5. Si l'Italie est un Etat membre de l'Union européenne et partie tant à la convention de Genève du 28 juillet 1951 sur le statut des réfugiés, complétée par le protocole de New York qu'à la convention européenne de sauvegarde des droits de l'homme et des libertés fondamentales, il appartient néanmoins à l'administration d'apprécier dans chaque cas, au vu des pièces qui lui sont soumises et sous le contrôle du juge, si les conditions dans lesquelles un dossier particulier est traité par les autorités de ce pays répondent à l'ensemble des garanties exigées par le respect du droit d'asile. Toutefois, les allégations de M. A... sur la situation d'ensemble en Italie et les documents d'ordre général qu'il produit tenant aux conditions d'accueil des migrants dans ce pays ne suffisent pas à établir que sa réadmission par l'Italie serait, par elle-même, constitutive d'une atteinte grave au droit d'asile du fait de l'existence de défaillances systémiques dans l'accueil des demandeurs d'asile par cet Etat.
6. En troisième et dernier lieu, M. A... ne démontre pas qu'il ne pourrait recevoir des soins en Italie pour les pathologies dont il est atteint et dont il ne précise pas la nature. Dans ces conditions, l'arrêté du préfet n'est entaché d'aucune erreur manifeste d'appréciation quant à ses conséquences sur la situation personnelle de l'intéressé, quand bien même M. A... participe aux activités d'une association de façon bénévole et qu'il suit des cours de français.

[SECTION DES DONNÉES]:
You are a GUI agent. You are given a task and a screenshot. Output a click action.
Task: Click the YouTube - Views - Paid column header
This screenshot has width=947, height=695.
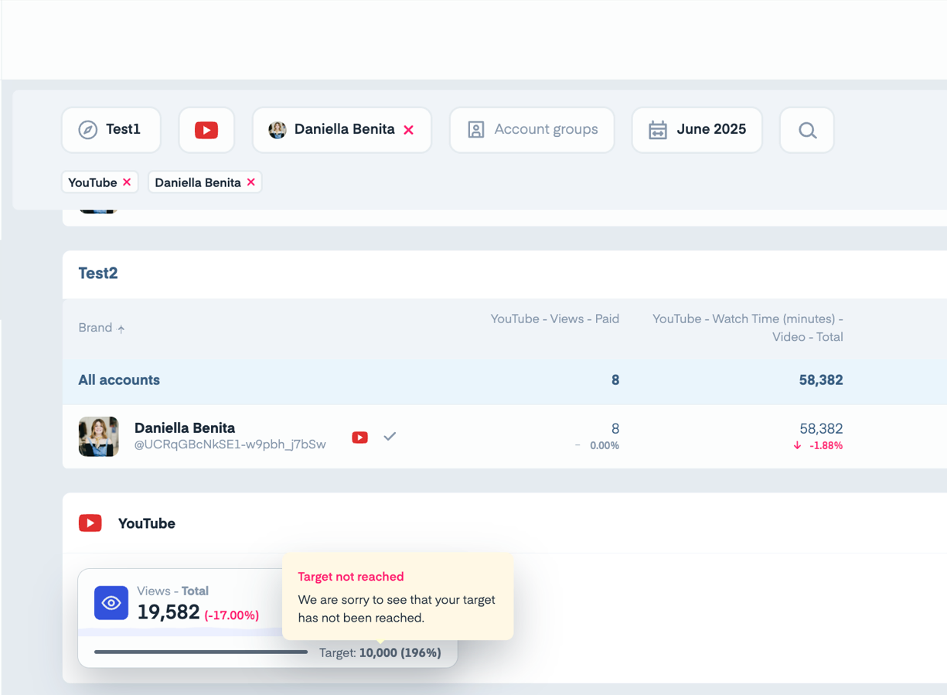[554, 319]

[CONSIGNE A]:
Transcrivez le passage de l'extrait du document en commençant par "6. En troisième" et en poursuivant jusqu'à "cours de français.".
[CONSIGNE B]:
Répondez aux questions suivantes à partir de l'extrait du document :
(i) De quelle date est la convention de Genève sur le statut des réfugiés mentionnée ?
(ii) Au point 6, qu'est-ce que M. A... ne précise pas au sujet des pathologies dont il est atteint ?
(iii) Quelles deux activités de M. A... sont citées à la fin du point 6 ?
Les données n'ont aucun lien avec l'extrait du document.

[RÉPONSE COMPLÈTE A]:
6. En troisième et dernier lieu, M. A... ne démontre pas qu'il ne pourrait recevoir des soins en Italie pour les pathologies dont il est atteint et dont il ne précise pas la nature. Dans ces conditions, l'arrêté du préfet n'est entaché d'aucune erreur manifeste d'appréciation quant à ses conséquences sur la situation personnelle de l'intéressé, quand bien même M. A... participe aux activités d'une association de façon bénévole et qu'il suit des cours de français.

[RÉPONSE COMPLÈTE B]:
(i) Du 28 juillet 1951.
(ii) Leur nature.
(iii) Il participe bénévolement aux activités d'une association et il suit des cours de français.